TEXT PROVIDED:
- Decades:: 2000s; 2010s; 2020s;
- See also:: Other events of 2024; Timeline of Eswatini history;

= 2024 in Eswatini =

Events in the year 2024 in Eswatini
== Incumbents ==

- Monarch (Ngwenyama): Mswati III
- Prime Minister: Russell Dlamini

== Events ==

=== June ===

- 26 June - Eswatini hosts the Sustainable Cooling Summit 2024 in Manzini, highlighting climate action, sustainable cooling, a partnership with Italy, and plans for a plastic bag ban.

=== July ===

- 15 July - Former MPs Mduduzi Bacede Mabuza and Mthandeni Dube are sentenced to lengthy prison terms under the Suppression of Terrorism Act and the Sedition and Subversive Activities Act for allegedly inciting unrest during the 2021–2023 Eswatini protests.

RECORDED INFORMATION:

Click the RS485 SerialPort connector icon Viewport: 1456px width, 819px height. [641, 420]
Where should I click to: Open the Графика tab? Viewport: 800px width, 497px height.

GIVEN PROBLEM A:
According to the article on 2024 in Eswatini, in which city was the Sustainable Cooling Summit 2024 held?
GIVEN PROBLEM B:
Copy out the article on 2024 in Eswatini between "- Monarch (Ngwenyama): Mswati" and "2021–2023 Eswatini protests.", inclusive.
GIVEN PROBLEM C:
Continue the article on 2024 in Eswatini from its final entry.

EXPECTED ANSWER A:
Manzini

EXPECTED ANSWER B:
- Monarch (Ngwenyama): Mswati III
- Prime Minister: Russell Dlamini

== Events ==

=== June ===

- 26 June - Eswatini hosts the Sustainable Cooling Summit 2024 in Manzini, highlighting climate action, sustainable cooling, a partnership with Italy, and plans for a plastic bag ban.

=== July ===

- 15 July - Former MPs Mduduzi Bacede Mabuza and Mthandeni Dube are sentenced to lengthy prison terms under the Suppression of Terrorism Act and the Sedition and Subversive Activities Act for allegedly inciting unrest during the 2021–2023 Eswatini protests.

EXPECTED ANSWER C:
=== August ===

- 13 August - The Supreme Court upholds a controversial provision of the 1938 Sedition and Subversive Activities Act.

=== November ===

- The Supreme Court rules in favor of multiple suspended junior police and correctional officers, ordering the government to implement a previously promised salary increase.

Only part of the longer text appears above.